3. 5 Stars
A couple of years ago I read Karen Jennings’ novel entitled An Island which was nominated for the 2021 Booker Prize. I loved it (https://schatjesshelves.blogspot.com/2022/01/review-of-island-by-karen-jennings.html) so I was anxious to read her next offering.
Crooked Seeds is set in near-future Cape Town, South Africa, which is experiencing a years-long drought and wildfires. Fifty-three-year-old Deidre van Deventer lives in a dilapidated public housing complex after her family home was reclaimed by the government. She is contacted by the police when several bodies, including those of children, are found on the property formerly owned by her family. In particular, she is questioned about her brother Ross’s associations with a 1990s pro-apartheid group with terrorist leanings. When she was eighteen, Deidre herself suffered life-altering injuries as a result of a bomb believed to have been built by Ross. She claims to know nothing, but she is forced to uncover family secrets and question responsibility for the past.
Deidre is a totally unlikeable character. She believes she has been denied the life she deserves so is angry, bitter and resentful. She is both physically and psychologically damaged, but she has options which she chooses not to take, preferring to wallow in self-pity. She is determined to be seen as a victim in need of sympathy. She believes the world owes her and so constantly manipulates people to do things for her. A neighbour mockingly mimics Deidre: “’”Do this for me, do that for me, help me, help me, I’m a fucking cripple and I can’t do anything for myself.” . . . you are the most selfish person I’ve ever met.’” When another acquaintance suggests Deidre help out at a charity, she responds with, “’Why would I help anyone else? I’m the one that needs help,’ she said, poking her chest with a finger. ‘Me. Look at me. I’m the one!’” Though she does nothing to deserve the help of others, some people do come to her aid but then she shows no genuine gratitude. In fact, she abuses both herself and others. Her neighbour questions, “’Are you trying to be unpleasant, tell me? Is that your plan, to be unpleasant and make everyone dislike you?’” Because of her choices and unwillingness to take any responsibility for herself, it’s difficult to have sympathy for Deidre.

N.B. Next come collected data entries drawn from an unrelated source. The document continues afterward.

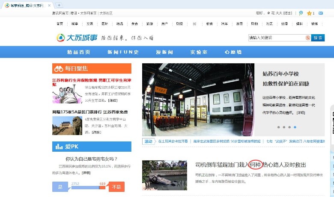Select the first carousel slide dot
This screenshot has width=334, height=197.
tap(278, 127)
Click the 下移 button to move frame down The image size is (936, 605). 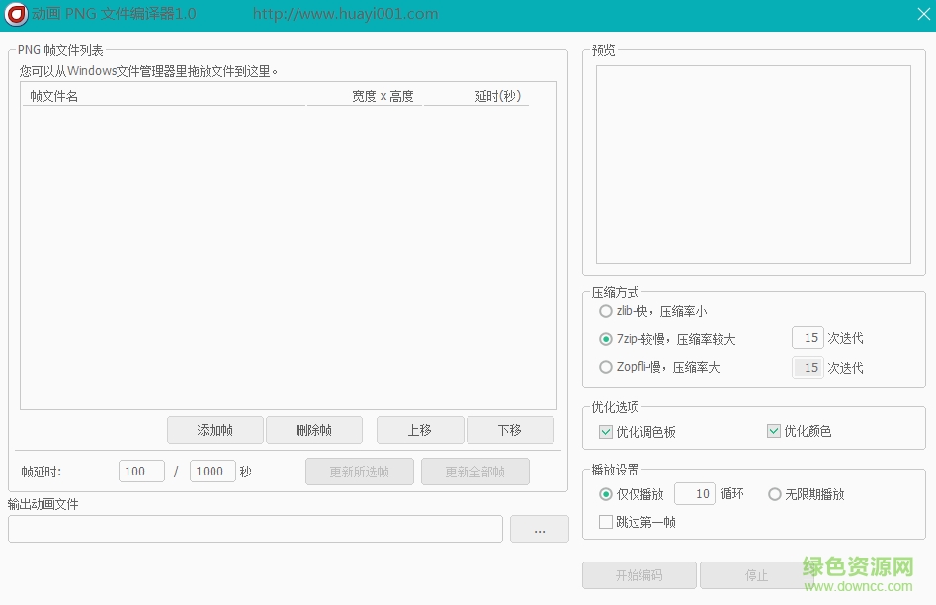click(x=510, y=430)
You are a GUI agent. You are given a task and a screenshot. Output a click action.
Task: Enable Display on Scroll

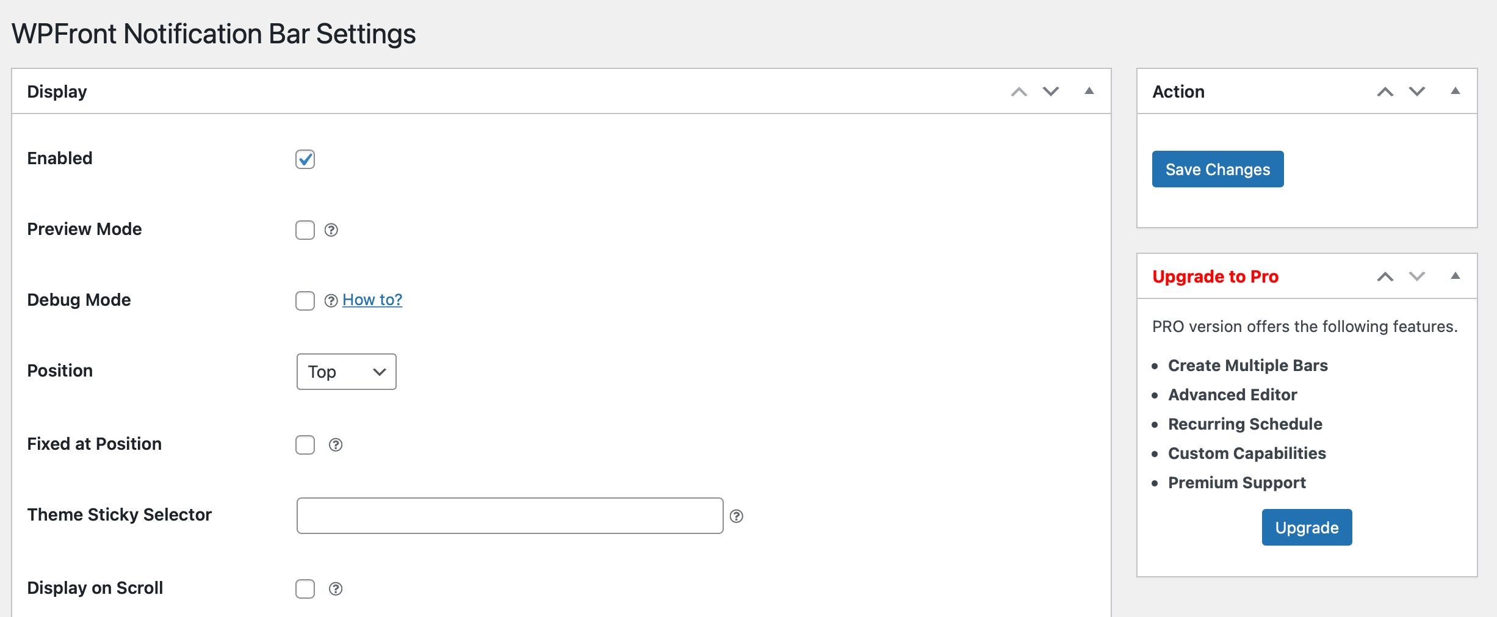click(x=305, y=588)
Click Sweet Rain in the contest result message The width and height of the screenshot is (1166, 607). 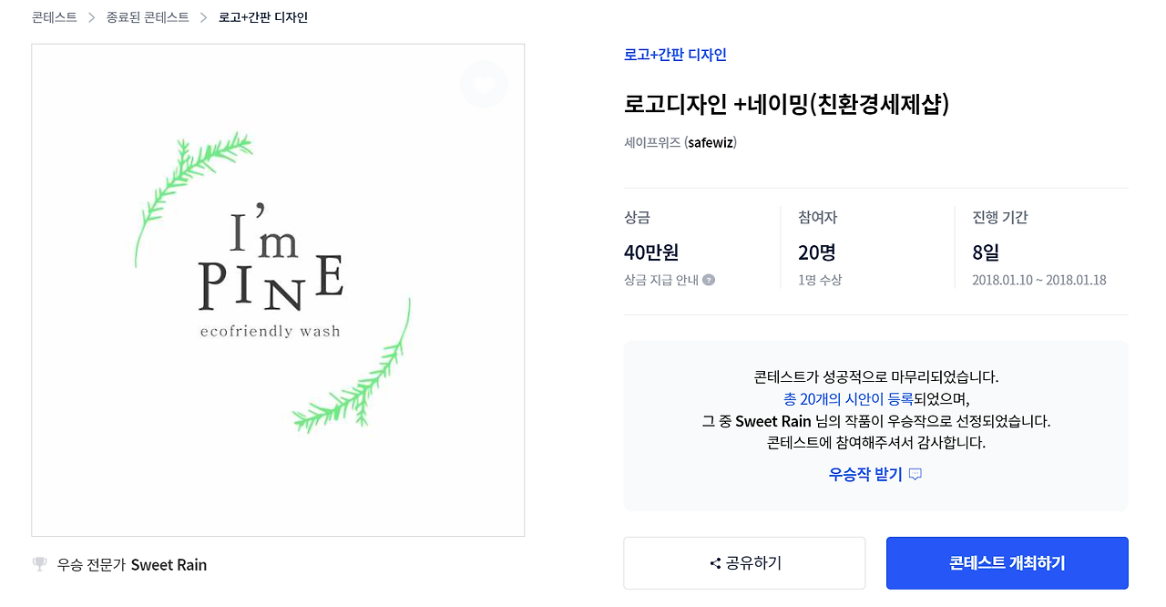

Of course Deidre’s upbringing, when she was overshadowed by her brother, affected her. Trudy, Deidre’s mother, always saw Ross as the golden child so her daughter was sidelined: “He was the one they spoke of. He the one they returned to again and again, throughout her life. Even when he had left, even when it should have been her, there he was.” Trudy tells Deidre, “’It’s just that there are people, like your brother . . . [who] can be just a bit more’” and “’Ross is special, that’s the thing. He’s special.’” After the bombing, Ross fled and though some people feel “’he should have been brought back and forced to see what he had done,’” Trudy’s version is different: “He had been no more than a boy when he was forced to go away.” Rather than blame Ross, Trudy says, “’I chased away my boy and he never got to have the life he was meant to have. He never got to live as he should have.’” Some more attention to her daughter might have meant that an accusation against Deidre wouldn’t be true: “’She lives across the fucking street and you can’t walk a hundred meters to see your own fucking mother.’”
The novel is really an allegory. Just as Deidre is forced to reckon with her family’s past, South Africa must reckon with its history of colonialism and apartheid and address its national and generational trauma and collective guilt. A policeman tells Deidre, “’the truth has to come out. To leave the thing alone would have been to deny it and cover it up.’” The first step to moving forward and making positive change is acknowledging and taking responsibility for the wrongs of the past. At the end, Deidre feels diseased and wants to remove “all that was rotten within her.” Fire destroys Table Mountain overlooking Cape Town, leaving “slopes of black and ruin,” but fire can promote seed germination. The book ends with a glimmer of hope: “If only the rain would come, just a little bit of rain, to wet the soil, feed the seeds, so that something might grow again.” Perhaps something better can emerge from what remains.
The novel is not an easy read. At times, it is a grinding read because there is little to alleviate its bleakness; in fact, at times I didn’t want to continue. Its message, however, is worthwhile. Though the book’s setting is South Africa, its theme applies to other countries; it certainly made me think of my country’s need for truth and reconciliation with our First Nations people.
Note: I received an eARC from the publisher via NetGalley.